What is required: Using the listing below, report each line holding the string "screenshot".
--- START ---
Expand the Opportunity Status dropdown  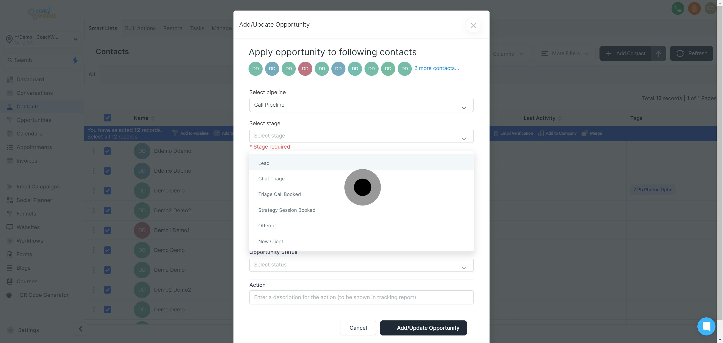pos(361,265)
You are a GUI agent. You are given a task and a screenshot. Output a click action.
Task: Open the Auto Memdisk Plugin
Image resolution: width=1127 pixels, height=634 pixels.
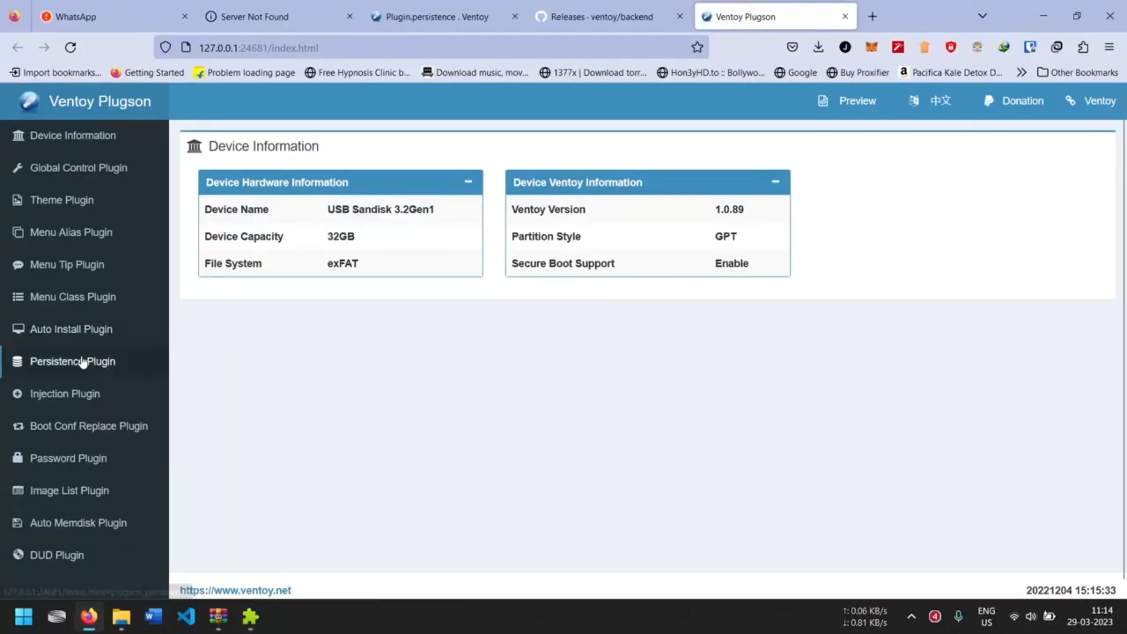(x=79, y=522)
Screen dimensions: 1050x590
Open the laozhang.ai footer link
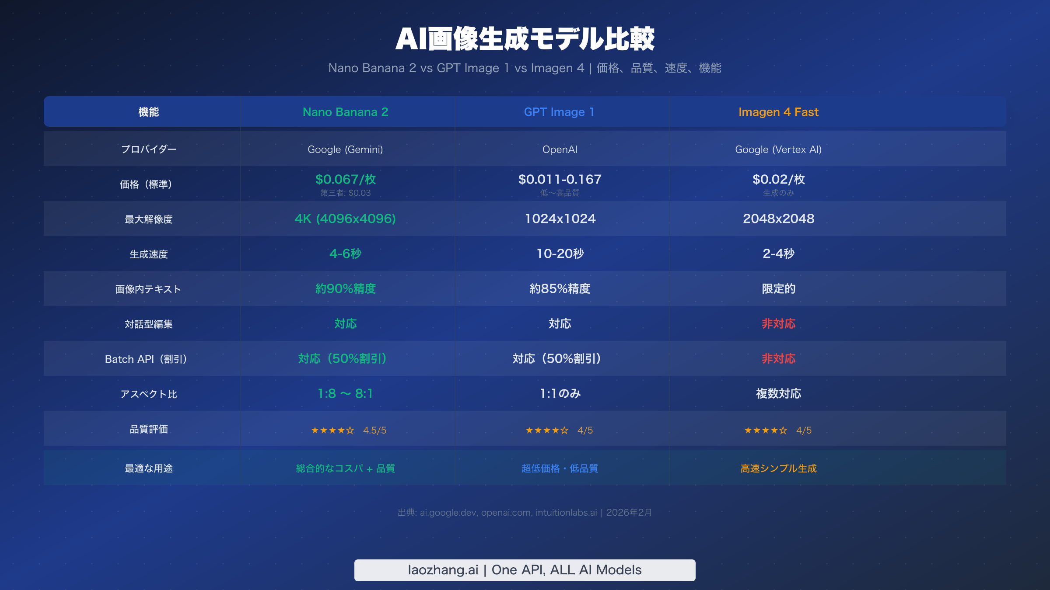tap(525, 569)
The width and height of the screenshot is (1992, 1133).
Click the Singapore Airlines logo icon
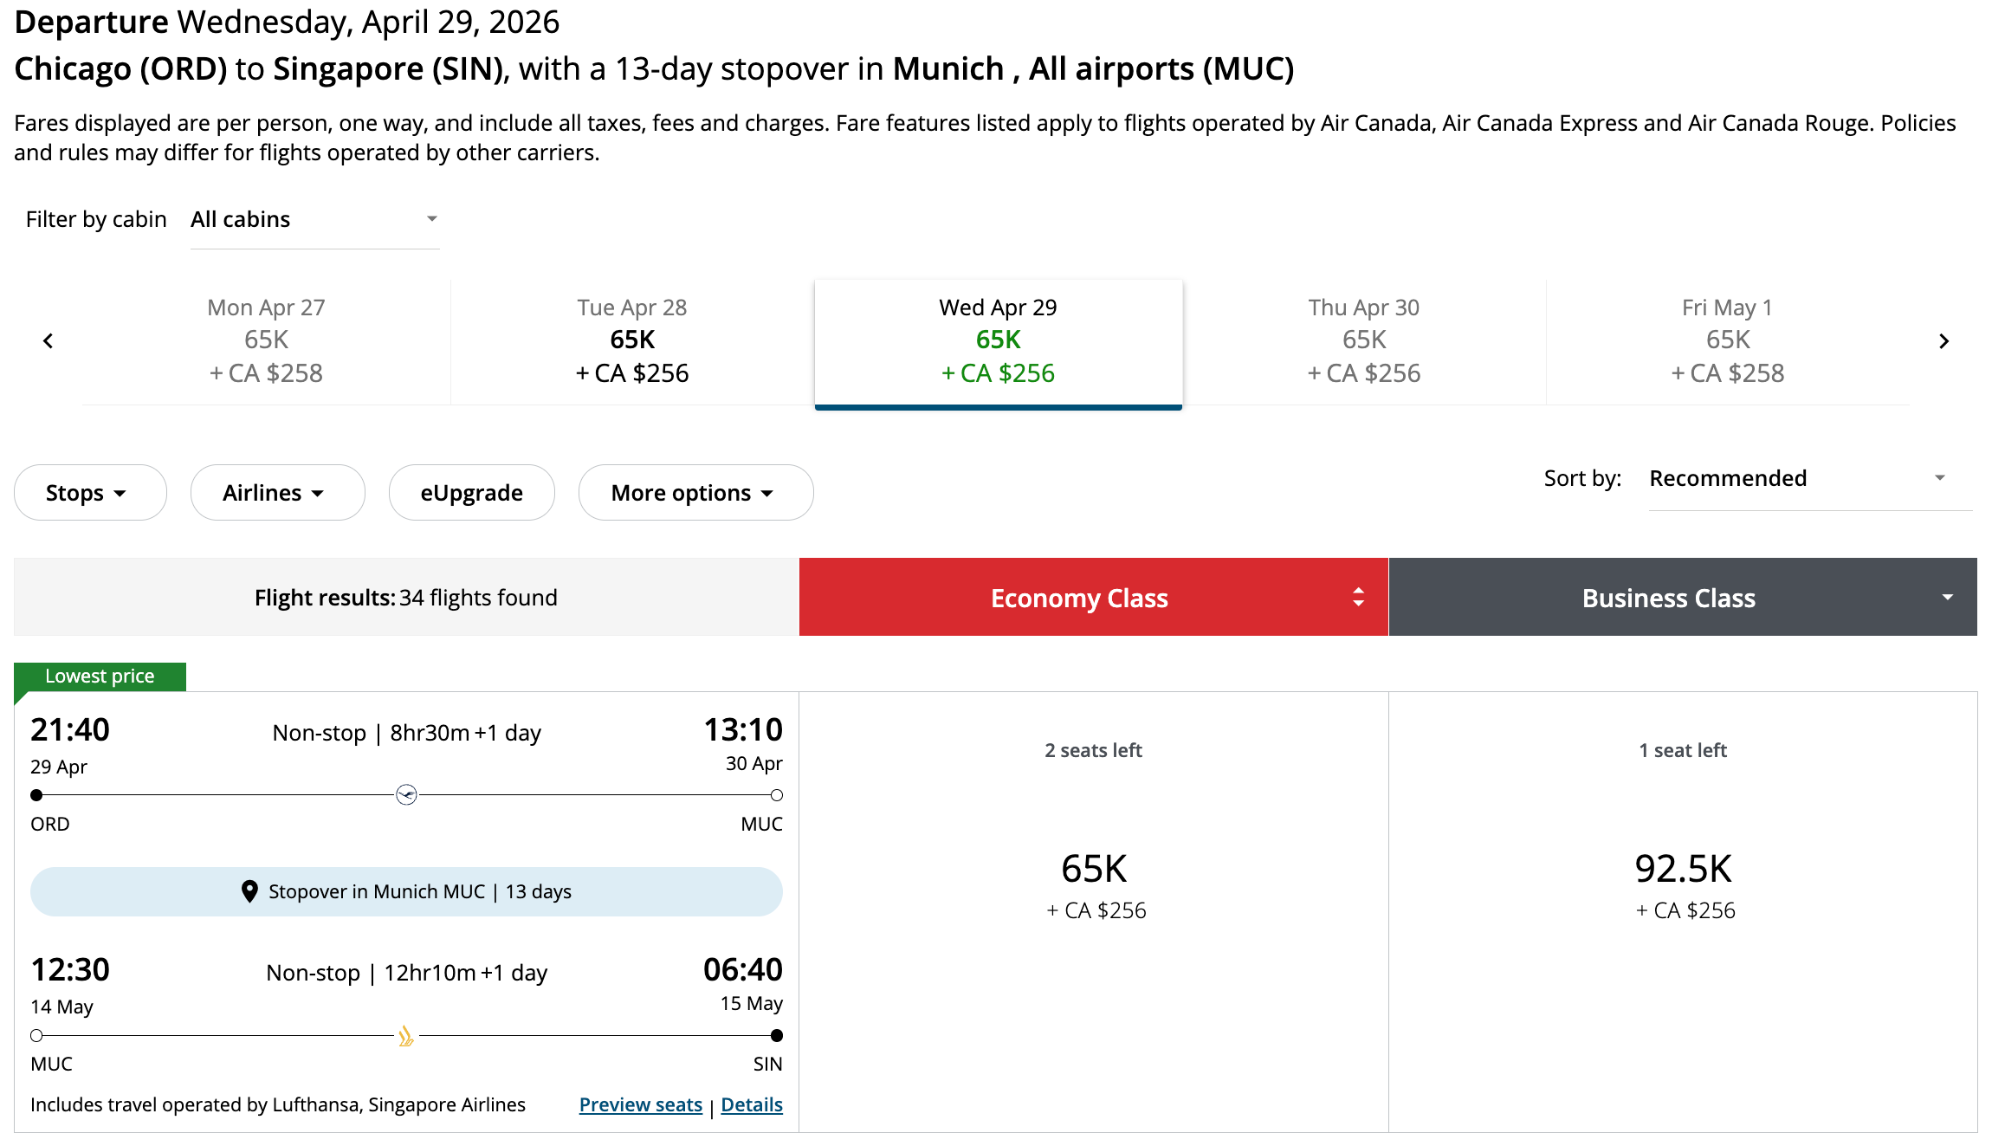point(406,1036)
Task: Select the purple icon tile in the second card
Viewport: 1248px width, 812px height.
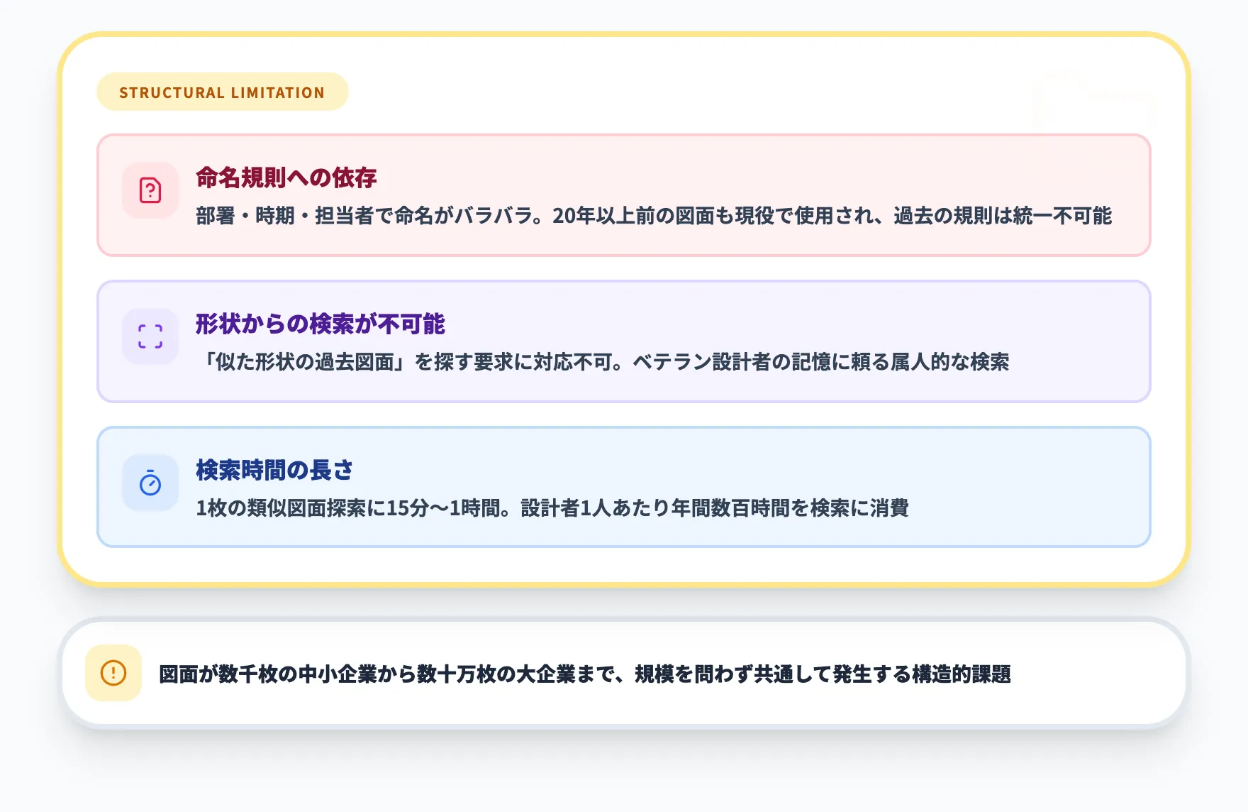Action: click(150, 336)
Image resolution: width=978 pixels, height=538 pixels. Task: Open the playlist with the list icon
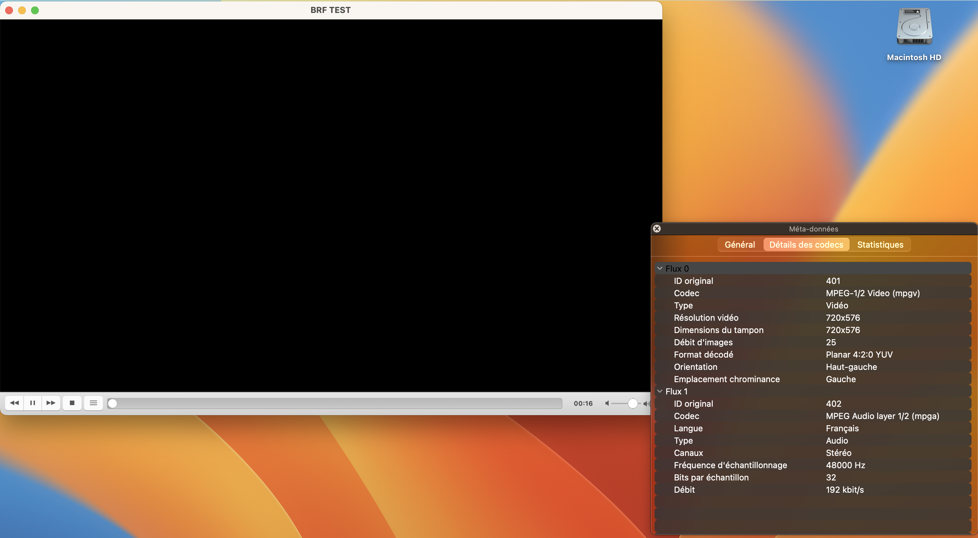pyautogui.click(x=93, y=403)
--- END ---
Result of this task:
You are a GUI agent. You are given a task and a screenshot. Output a click action.
The width and height of the screenshot is (1992, 1133).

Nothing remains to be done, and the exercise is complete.